3. Move your dough from the pot to a stand mixer fixed with the paddle attachment. Beat the dough for 1 to 2 minutes to allow some cooling, then, on medium high speed, add an egg. Allow the egg to fully incorporate before adding more. Scrape the entire bowl with a spatula between additions. When all of the eggs have been added, the final dough should stretch about an inch when pinched/pulled between your thumb and pointer finger. If too dry to stretch, you may need to add another egg. (To do this part of the recipe by hand, beat the eggs into the dough one by one with a spatula. I believe you’ll get much better results with a stand mixer, though)
4. Now move your finished dough to a piping bag fixed with a large star piping tip. Onto a square piece of parchment (not wax paper), pipe a 2 to 3-inch circle, connecting both ends. If you mess up, just add it back to the bag and pipe it again! Try to pipe them kinda flat rather than super thicc, because they will expand a lot when frying.
5. Add about 4 quarts of frying oil to a large pot or dutch oven with a thermometer attached or nearby. Heat the oil to 375° F.

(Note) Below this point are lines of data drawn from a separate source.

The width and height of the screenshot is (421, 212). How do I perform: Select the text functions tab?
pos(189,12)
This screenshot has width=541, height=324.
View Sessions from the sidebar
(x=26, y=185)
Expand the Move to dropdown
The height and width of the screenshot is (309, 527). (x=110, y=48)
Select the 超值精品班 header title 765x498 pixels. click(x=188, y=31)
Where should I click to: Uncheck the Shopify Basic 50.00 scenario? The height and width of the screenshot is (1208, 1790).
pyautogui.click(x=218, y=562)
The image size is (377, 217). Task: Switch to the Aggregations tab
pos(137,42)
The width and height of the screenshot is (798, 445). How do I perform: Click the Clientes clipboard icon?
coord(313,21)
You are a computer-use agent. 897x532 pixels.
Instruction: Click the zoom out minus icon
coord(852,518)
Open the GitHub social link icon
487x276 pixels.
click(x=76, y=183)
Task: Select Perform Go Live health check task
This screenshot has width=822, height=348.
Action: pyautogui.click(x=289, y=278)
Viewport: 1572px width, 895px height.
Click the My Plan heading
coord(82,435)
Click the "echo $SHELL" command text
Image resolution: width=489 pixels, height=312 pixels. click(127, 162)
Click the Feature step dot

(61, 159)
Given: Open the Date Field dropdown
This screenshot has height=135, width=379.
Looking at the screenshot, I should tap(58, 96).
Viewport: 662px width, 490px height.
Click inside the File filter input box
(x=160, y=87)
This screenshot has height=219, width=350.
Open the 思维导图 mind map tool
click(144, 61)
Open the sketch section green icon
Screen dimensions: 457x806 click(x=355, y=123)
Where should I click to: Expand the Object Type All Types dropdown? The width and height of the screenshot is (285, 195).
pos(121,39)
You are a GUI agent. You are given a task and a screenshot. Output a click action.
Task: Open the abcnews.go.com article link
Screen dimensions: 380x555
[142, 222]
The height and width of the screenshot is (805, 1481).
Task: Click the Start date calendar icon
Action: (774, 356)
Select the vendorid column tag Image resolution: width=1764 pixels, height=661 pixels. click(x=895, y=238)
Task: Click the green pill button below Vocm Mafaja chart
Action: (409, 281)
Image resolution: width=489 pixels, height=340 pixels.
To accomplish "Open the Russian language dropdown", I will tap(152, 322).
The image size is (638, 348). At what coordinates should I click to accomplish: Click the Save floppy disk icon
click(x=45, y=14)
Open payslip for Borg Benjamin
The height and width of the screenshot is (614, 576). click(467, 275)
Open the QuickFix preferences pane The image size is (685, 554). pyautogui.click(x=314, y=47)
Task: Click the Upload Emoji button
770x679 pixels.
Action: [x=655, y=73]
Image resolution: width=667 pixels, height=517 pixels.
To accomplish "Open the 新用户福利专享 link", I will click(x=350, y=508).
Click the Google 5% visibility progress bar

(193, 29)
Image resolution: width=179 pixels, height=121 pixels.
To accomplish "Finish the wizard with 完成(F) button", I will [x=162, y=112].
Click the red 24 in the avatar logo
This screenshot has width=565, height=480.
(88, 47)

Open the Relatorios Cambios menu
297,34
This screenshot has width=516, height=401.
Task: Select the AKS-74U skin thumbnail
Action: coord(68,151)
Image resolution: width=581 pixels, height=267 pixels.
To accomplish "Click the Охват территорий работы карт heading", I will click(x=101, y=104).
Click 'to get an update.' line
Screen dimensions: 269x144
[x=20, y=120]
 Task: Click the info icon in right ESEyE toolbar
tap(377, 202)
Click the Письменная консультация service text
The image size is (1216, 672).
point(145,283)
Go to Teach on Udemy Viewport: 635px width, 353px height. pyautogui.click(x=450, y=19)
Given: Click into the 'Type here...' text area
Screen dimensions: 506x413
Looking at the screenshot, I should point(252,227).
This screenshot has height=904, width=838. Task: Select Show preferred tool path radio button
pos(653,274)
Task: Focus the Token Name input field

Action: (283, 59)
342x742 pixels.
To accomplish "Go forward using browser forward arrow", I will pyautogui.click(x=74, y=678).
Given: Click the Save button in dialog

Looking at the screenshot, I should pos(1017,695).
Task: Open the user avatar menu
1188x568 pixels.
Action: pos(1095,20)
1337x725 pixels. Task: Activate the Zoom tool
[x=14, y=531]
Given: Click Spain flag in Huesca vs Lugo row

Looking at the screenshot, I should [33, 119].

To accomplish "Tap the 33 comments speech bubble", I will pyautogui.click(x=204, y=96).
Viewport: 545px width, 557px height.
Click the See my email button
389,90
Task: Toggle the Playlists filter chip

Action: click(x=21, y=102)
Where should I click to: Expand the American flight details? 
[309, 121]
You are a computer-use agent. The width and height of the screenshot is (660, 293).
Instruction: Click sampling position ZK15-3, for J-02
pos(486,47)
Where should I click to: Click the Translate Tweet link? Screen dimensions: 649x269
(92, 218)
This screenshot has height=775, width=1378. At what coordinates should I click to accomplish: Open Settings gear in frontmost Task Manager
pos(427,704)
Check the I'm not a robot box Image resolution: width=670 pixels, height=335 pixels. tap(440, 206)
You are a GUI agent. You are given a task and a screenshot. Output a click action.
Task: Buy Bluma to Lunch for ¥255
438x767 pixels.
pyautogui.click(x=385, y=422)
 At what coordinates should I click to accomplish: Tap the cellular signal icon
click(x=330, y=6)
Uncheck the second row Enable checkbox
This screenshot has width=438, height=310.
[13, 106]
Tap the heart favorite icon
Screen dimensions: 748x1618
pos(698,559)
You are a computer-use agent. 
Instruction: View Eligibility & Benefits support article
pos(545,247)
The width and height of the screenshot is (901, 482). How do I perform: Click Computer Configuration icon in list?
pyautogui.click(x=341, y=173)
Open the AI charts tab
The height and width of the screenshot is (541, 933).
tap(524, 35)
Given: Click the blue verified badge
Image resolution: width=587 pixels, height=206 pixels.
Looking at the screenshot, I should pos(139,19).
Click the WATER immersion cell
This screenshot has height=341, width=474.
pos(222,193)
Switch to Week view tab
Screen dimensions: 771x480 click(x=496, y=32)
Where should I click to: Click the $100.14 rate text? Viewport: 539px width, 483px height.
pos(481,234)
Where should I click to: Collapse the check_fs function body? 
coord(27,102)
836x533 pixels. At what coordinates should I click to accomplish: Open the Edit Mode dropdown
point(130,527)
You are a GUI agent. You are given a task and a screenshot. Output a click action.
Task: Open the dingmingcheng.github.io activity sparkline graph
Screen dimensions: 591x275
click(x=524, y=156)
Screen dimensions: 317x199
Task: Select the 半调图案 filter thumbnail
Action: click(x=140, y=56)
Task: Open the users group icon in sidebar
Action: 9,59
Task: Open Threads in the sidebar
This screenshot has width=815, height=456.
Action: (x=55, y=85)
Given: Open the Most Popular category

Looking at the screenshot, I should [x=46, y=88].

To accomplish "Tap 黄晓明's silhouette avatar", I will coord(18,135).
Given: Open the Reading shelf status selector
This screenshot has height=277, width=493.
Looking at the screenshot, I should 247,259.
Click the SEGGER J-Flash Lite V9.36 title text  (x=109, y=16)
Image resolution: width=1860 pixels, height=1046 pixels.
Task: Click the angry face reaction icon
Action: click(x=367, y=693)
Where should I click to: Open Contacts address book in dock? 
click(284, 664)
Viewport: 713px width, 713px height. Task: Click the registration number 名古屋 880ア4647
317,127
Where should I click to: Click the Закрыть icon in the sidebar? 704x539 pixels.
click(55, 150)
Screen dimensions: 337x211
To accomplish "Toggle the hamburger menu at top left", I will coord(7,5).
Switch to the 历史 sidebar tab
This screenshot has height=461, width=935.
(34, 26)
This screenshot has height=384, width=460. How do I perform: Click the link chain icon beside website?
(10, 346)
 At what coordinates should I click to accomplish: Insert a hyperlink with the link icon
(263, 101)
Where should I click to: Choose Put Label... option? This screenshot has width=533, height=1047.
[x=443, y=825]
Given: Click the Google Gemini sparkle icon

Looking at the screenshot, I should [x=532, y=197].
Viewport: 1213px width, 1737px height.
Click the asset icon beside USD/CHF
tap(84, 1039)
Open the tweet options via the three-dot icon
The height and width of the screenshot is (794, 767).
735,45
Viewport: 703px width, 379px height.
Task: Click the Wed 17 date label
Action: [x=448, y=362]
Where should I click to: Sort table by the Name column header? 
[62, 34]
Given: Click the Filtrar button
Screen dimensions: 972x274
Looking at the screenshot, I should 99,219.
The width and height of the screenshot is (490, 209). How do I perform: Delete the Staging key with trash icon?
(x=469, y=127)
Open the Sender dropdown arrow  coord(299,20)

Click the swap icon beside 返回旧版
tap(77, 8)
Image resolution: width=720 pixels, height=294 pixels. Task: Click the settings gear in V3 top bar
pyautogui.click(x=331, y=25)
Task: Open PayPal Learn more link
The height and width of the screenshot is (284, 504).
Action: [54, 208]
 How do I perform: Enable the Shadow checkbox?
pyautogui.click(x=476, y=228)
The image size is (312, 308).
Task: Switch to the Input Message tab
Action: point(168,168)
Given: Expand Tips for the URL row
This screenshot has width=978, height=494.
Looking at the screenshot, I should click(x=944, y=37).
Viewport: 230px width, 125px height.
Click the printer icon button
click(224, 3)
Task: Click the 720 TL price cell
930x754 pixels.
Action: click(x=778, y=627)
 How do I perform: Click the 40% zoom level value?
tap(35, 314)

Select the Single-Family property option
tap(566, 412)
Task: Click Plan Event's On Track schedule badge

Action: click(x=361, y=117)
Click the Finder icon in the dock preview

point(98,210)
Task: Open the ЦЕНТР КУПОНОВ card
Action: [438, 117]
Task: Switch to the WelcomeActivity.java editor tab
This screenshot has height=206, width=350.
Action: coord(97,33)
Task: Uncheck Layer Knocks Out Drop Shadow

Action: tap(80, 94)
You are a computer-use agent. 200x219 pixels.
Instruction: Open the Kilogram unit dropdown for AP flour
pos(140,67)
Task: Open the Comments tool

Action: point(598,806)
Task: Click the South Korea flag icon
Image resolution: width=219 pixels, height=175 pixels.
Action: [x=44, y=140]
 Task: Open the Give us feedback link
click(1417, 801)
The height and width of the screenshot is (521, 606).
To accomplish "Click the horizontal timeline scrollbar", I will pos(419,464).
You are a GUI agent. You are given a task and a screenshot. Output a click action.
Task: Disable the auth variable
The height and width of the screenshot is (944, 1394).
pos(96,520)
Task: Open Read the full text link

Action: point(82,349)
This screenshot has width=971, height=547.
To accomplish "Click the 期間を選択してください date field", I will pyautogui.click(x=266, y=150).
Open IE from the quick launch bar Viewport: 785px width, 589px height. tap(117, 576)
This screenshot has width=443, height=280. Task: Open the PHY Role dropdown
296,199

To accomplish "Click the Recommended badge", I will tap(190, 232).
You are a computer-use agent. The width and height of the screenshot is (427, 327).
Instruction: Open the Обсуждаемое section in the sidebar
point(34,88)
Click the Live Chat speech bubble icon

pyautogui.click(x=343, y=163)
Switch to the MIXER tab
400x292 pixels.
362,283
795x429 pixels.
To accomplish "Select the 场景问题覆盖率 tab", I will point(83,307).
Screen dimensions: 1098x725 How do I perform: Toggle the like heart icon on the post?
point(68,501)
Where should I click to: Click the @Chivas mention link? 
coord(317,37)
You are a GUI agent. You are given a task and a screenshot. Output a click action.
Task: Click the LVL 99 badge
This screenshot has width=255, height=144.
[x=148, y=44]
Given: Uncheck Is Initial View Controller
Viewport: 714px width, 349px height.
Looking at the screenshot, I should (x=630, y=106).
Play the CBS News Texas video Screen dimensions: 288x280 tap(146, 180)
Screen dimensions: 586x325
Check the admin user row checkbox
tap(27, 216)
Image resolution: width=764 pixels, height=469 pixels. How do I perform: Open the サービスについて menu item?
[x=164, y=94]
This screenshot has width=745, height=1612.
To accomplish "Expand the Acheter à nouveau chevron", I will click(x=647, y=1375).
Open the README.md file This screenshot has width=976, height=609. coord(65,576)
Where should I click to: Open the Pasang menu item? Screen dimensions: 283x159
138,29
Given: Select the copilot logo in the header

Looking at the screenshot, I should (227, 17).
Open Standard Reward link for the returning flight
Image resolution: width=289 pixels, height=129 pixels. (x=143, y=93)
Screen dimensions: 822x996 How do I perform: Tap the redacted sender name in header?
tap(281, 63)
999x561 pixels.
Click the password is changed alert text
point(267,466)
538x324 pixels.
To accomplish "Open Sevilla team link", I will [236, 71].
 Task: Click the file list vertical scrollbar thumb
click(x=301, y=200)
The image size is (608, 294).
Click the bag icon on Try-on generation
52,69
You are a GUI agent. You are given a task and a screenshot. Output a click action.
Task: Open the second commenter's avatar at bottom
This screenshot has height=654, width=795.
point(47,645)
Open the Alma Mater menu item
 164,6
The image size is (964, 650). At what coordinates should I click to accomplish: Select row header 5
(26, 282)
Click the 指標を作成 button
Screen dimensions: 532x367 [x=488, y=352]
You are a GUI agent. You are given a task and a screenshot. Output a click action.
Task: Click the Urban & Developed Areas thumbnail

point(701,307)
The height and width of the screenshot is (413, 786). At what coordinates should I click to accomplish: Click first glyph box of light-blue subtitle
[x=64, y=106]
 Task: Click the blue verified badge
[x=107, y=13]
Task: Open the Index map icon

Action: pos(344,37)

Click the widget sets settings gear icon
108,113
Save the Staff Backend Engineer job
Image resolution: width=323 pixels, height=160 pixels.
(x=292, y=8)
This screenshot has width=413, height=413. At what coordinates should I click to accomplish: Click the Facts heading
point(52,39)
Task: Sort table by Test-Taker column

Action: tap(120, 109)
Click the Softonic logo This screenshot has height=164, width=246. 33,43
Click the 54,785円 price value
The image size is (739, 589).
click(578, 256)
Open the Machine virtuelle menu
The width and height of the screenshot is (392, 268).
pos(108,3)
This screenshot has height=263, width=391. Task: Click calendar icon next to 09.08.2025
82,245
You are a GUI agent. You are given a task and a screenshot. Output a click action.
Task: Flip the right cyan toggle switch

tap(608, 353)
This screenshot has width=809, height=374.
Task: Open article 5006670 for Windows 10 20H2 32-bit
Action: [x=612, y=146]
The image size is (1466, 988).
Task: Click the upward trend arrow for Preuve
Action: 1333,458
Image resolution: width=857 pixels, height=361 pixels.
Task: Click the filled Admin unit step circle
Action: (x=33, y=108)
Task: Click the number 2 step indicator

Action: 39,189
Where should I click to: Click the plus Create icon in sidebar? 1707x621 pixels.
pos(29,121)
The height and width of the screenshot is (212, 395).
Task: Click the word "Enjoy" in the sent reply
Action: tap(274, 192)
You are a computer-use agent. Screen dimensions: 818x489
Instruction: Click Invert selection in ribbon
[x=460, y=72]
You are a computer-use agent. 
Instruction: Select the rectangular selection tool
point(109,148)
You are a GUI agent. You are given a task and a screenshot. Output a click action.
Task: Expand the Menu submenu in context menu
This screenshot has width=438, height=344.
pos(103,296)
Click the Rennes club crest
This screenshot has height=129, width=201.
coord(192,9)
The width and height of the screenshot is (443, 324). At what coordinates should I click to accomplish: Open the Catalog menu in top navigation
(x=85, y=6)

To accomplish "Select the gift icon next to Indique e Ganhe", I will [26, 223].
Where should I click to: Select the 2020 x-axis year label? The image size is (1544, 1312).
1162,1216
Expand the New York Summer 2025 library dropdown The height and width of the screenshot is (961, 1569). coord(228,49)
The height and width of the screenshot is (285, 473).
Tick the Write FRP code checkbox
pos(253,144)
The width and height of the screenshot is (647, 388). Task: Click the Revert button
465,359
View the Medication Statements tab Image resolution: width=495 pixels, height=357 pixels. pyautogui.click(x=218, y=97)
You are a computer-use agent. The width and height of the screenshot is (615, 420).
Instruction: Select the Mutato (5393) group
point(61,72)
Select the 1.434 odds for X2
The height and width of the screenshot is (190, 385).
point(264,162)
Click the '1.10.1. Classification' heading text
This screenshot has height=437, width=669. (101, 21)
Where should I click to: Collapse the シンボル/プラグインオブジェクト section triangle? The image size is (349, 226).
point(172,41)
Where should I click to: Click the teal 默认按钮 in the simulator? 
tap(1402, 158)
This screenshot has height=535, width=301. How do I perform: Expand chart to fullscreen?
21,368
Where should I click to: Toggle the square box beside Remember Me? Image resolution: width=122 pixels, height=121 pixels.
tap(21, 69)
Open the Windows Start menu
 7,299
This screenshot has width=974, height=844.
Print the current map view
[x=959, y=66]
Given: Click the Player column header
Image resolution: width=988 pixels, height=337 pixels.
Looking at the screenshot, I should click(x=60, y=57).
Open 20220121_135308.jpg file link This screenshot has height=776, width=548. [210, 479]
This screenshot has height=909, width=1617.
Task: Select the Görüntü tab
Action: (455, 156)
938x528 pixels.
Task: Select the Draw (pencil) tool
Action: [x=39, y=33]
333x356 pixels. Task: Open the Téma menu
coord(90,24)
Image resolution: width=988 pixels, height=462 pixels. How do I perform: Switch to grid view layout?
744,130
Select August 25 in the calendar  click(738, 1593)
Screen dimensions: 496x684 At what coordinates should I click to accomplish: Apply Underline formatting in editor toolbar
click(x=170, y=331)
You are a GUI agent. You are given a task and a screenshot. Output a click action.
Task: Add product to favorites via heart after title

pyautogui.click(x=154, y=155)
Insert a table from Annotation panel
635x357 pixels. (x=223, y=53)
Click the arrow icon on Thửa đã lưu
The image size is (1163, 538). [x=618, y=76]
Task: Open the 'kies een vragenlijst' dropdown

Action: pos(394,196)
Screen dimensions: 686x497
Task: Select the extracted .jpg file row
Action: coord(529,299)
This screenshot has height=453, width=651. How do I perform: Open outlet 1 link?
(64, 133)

6. Carefully slip two crullers into the frying oil at a time (they should slide right off of their parchment squares) while monitoring the temperature to keep it consistent. You may need to adjust heat if it gets too hot or too cold after adding the crullers! Fry for about 6 minutes, flipping halfway with tongs or a frying spider. The dough will look almost done, but then suddenly expand to almost twice its size. Once nicely browned and feels lighter when lifted from the oil, they’re done! Note: if your crullers collapse after removing from the oil, the cook time was not long enough and should be increased.
7. At this point you can toss them in cinnamon sugar (1 cup granulated sugar + 2 tablespoons cinnamon) or a simple vanilla glaze (2 cups powdered sugar + 2-3 tablespoons milk or water) or scroll down below for my brown butter and rosemary glaze recipe. It’s best to drop hot doughnuts directly into the glaze so they dry with a shiny coating! These are also best eaten within a few hours. Enjoy!
Brown Butter & Rosemary Glaze
6 tablespoons butter (unsalted)
1 2/3 cups powdered sugar, sifted
3 tablespoons whole milk
1 to 2 stems fresh rosemary
1. In a small pot, place the butter and rosemary stem. Cook for about 5 minutes, stirring often, until the butter begins to brown and smell toasty. Remove from heat and cool for a few minutes.
2. In a medium-sized mixing bowl, add butter, milk, and powdered sugar. Whisk until a smooth glaze forms. Add more milk or powdered sugar if consistency needs adjusting: the glaze should be on the thicker side; it will loosen up considerably when hot doughnuts are dropped in. You can save this glaze for other uses as well!